Mélancolie, tristesse et douleur à l’idée de quitter la vie « que le cœur me fend ».
Sérénité face à la mort et pardon
Sérénité face à la mort « Bonheur à tous Bonheur à ceux qui vont survivre »
Manouchian meurt sans rancune et sans haine envers ceux qui l’assassinent, il pardonne « Je meurs
sans haine en moi pour le peuple allemand ».
Aucune peur ne transparaît. Aucun doute. Manouchian sait que sa vie est le prix à payer pour le
retour de la paix et de la liberté.
La confiance en l’avenir
Confiance en l'avenir de l’humanité, grâce au futur « La justice viendra sur nos pas triomphants ».
Espoir d’un bonheur prochain « Bonheur à tous Bonheur à ceux qui vont survivre ».

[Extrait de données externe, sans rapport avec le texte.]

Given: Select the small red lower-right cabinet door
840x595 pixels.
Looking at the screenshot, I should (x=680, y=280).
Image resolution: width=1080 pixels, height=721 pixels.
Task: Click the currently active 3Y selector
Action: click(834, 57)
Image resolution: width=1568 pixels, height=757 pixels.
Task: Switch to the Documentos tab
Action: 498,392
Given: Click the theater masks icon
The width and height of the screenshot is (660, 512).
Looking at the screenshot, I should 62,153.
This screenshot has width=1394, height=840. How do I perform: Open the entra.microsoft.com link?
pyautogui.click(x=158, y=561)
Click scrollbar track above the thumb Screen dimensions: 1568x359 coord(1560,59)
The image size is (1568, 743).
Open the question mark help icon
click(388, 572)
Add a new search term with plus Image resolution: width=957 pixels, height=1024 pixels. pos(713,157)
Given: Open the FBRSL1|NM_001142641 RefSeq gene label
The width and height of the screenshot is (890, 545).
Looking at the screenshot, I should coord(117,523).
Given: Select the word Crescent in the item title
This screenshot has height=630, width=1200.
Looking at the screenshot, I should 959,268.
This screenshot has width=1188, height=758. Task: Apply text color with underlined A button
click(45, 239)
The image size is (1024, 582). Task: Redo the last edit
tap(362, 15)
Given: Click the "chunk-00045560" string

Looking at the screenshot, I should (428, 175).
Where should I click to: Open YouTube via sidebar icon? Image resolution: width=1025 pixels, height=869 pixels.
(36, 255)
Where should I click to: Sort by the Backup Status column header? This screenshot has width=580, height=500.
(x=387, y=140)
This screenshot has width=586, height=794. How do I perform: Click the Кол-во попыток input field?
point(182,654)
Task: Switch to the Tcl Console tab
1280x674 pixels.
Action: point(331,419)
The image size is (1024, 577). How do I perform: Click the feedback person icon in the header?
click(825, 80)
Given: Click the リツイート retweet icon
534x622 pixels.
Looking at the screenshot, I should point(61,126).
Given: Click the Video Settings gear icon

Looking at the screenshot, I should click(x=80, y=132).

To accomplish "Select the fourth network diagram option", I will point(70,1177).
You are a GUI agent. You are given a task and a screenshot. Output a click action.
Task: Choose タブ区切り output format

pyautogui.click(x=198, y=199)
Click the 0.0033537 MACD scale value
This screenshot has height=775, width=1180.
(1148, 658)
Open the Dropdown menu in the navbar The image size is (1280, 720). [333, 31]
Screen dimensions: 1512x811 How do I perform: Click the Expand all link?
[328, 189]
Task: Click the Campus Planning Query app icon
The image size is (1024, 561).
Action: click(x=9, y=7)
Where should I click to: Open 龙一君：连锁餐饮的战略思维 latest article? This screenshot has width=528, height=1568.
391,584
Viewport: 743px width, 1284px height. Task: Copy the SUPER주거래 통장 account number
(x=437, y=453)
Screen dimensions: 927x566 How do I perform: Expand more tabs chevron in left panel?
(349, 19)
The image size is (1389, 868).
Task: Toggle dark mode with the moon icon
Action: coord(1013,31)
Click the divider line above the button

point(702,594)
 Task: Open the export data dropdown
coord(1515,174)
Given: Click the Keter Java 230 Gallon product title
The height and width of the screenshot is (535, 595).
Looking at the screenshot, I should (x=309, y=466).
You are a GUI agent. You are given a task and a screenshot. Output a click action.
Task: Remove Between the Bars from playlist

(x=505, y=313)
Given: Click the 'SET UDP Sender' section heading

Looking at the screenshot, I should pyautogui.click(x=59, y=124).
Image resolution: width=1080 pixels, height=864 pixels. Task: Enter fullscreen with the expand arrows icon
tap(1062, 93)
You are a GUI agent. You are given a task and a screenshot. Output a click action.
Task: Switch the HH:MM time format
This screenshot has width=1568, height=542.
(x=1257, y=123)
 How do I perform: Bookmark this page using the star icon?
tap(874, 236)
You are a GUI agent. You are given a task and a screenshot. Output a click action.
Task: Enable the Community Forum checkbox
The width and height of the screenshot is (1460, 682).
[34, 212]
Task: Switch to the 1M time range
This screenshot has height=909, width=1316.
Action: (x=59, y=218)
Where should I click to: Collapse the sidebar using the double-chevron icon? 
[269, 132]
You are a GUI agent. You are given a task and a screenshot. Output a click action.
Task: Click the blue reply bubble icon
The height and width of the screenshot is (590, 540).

L’idée d’avenir et de renouveau, de renaissance se trouve également avec « Et je te dis de vivre et
d'avoir un enfant ».
« Un grand soleil d'hiver éclaire la colline » laisse prévoir qu'après l'hiver (= la mort), viendra la
chaleur et la clarté (= vie).
Contraste entre « Un grand soleil » (espoir, vie + évocation de la lumière) et « les mornes matins »,
(la tristesse des temps de guerre décrits au début du poème).
CONCLUSION
-
Aragon écrit ce poème pour que l’on se souvienne de cette guerre et de ses héros.
Il fait un véritable éloge de la vie.
Il demande de profiter de la liberté qui a coûté beaucoup de sacrifices.